In oktober spraken twee lokale partnerorganisaties van Woord en Daad elkaar met als doel: van elkaar leren over het verlenen van noodhulp. Zowel op de Filipijnen als in Haïti kent de bevolking de gevolgen van aardbevingen en orkanen.
Arana is directeur van AMG Filipijnen, één van de partnerorganisaties van Woord en Daad. Een kleine, christelijke organisatie die onder meer noodhulp biedt na natuurrampen zoals orkaan Vamco een jaar geleden. Dat doen ze sámen met de lokale bevolking. Deze manier van werken voorkomt dat de bevolking hulpafhankelijk wordt en stimuleert juist een samenwerking tussen de lokale bevolking en hulporganisaties.
Verplaatsbare huizen
Een praktisch voorbeeld van deze samenwerking zijn de huizen die gebouwd zijn na de orkaan. Deze huizen kunnen makkelijke worden uitgebreid wanneer de bewoners daar zelf behoefte aan hebben. Ook zijn de woningen goed te verplaatsen, wat een praktische oplossing is voor onenigheden over landrechten.
Kant-en-klare oplossingen
Ook in Haïti zijn onze partners bekend met het verlenen van noodhulp. Jean Anold Jules van partnerorganisatie P&A: ‘Het belangrijkste is om de lokale gemeenschap te betrekken bij de noodhulp die je wilt bieden. Hun feedback, input en eigen perspectief op de situatie is heel belangrijk. Draag geen kant-en-klare oplossingen aan, maar ga in gesprek. Zíj zijn ten slotte de mensen die baat moeten hebben bij de hulp.’ Door deze werkwijze, is de partner er zeker van dat iedereen op dezelfde lijn zit en samenwerkt om het doel te bereiken.

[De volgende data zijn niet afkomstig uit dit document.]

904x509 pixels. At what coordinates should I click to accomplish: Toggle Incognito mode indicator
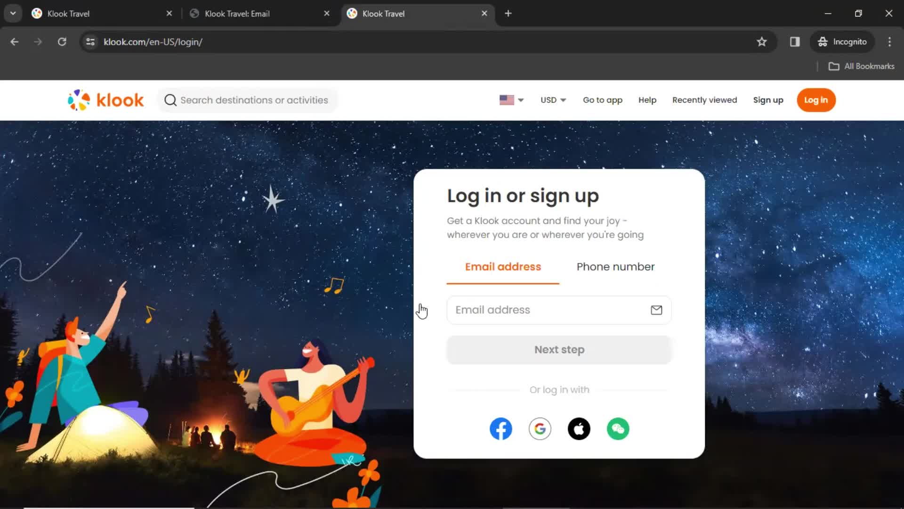click(843, 41)
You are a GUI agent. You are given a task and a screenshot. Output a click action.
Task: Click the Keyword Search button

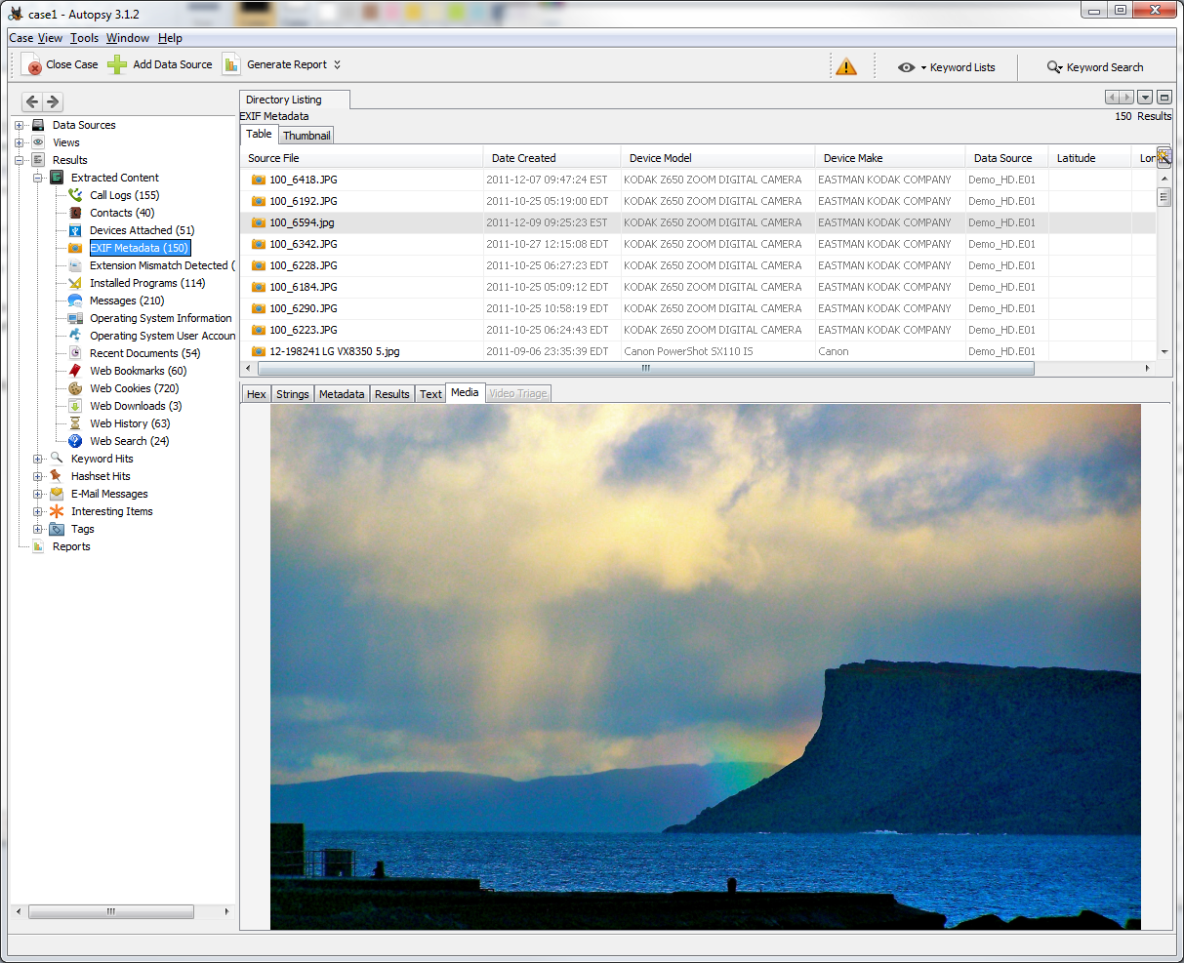point(1095,67)
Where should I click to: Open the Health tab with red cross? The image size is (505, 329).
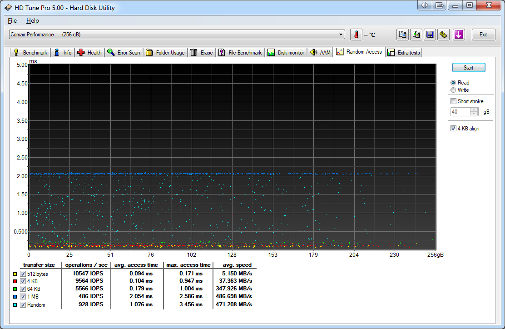pyautogui.click(x=89, y=53)
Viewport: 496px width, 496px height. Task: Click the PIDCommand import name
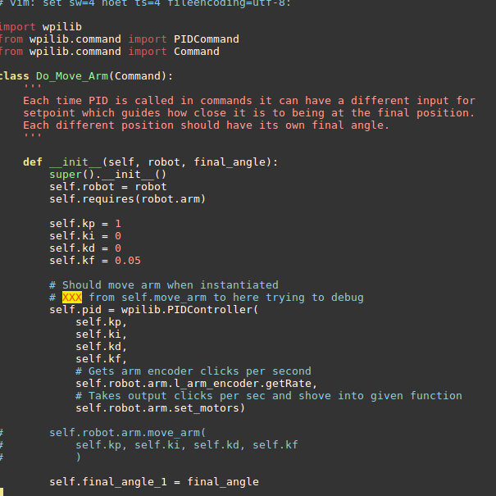pos(207,39)
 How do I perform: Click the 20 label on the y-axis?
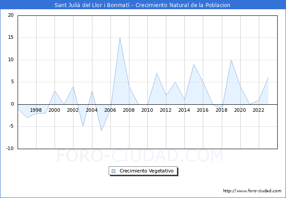pos(11,15)
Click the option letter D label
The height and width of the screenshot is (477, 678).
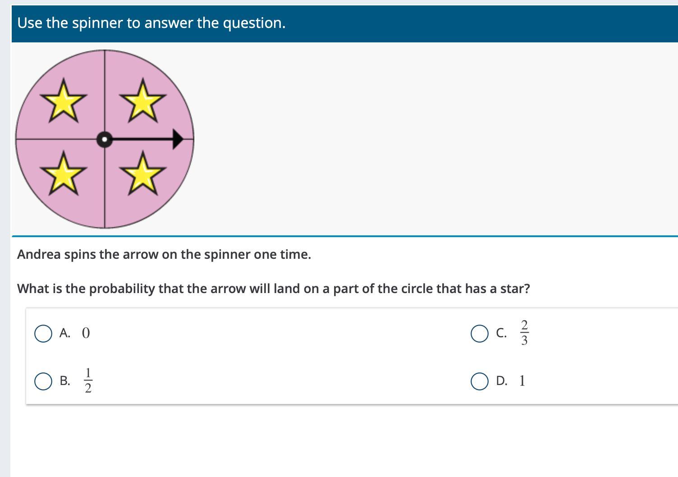pyautogui.click(x=502, y=381)
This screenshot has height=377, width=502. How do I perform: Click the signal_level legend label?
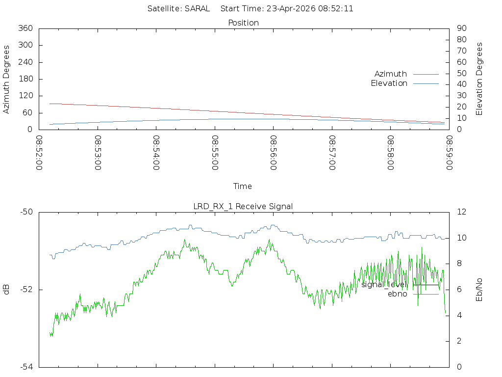point(383,285)
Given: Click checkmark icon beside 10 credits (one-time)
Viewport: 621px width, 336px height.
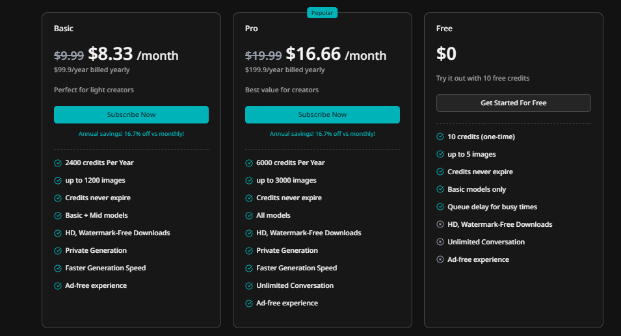Looking at the screenshot, I should [x=440, y=136].
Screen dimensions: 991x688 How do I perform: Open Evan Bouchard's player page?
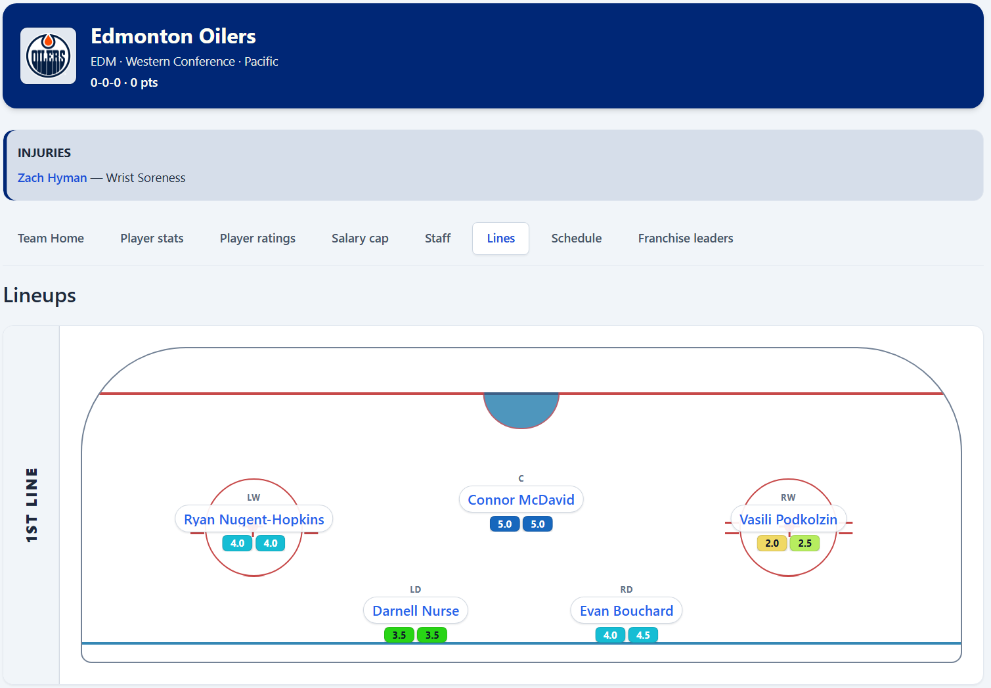pyautogui.click(x=626, y=611)
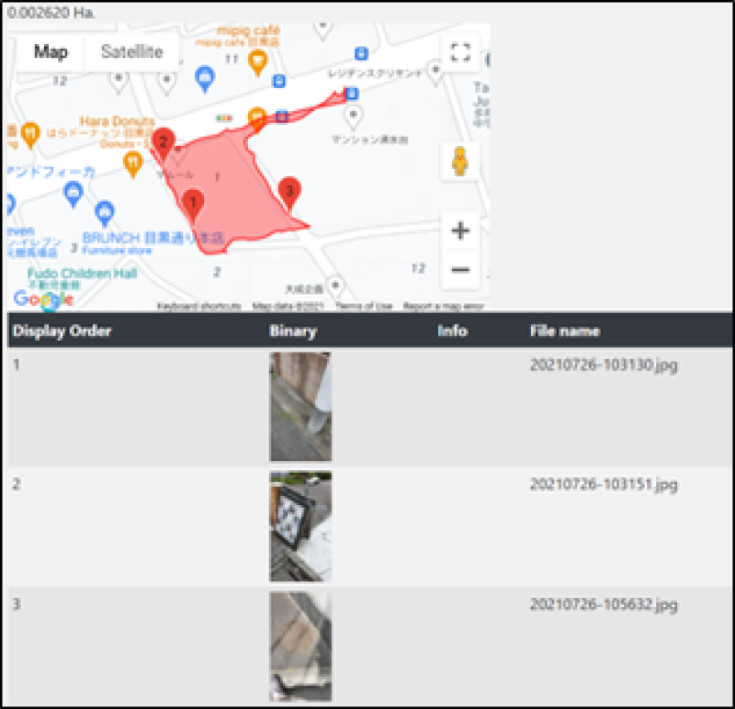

Jules: ‘Het feit dat mensen elkaar helpen bij het bouwen van een huis, schept een band en geeft vertrouwen. Deze factoren zijn van cruciaal belang omdat dit directe gevolgen heeft voor hoe men met elkaar omgaat.’ Tegelijkertijd realiseert Jules zich dat het van belang is om deze werkwijze scherp voor ogen te houden. ‘In de agri-sector gebruikten we deze werkwijze ook. Een groep boeren hielp elkaar totdat iedereen was geholpen. Deze aanpak zijn we uit het oog verloren, maar het is goed om dit opnieuw te initiëren binnen de sector.’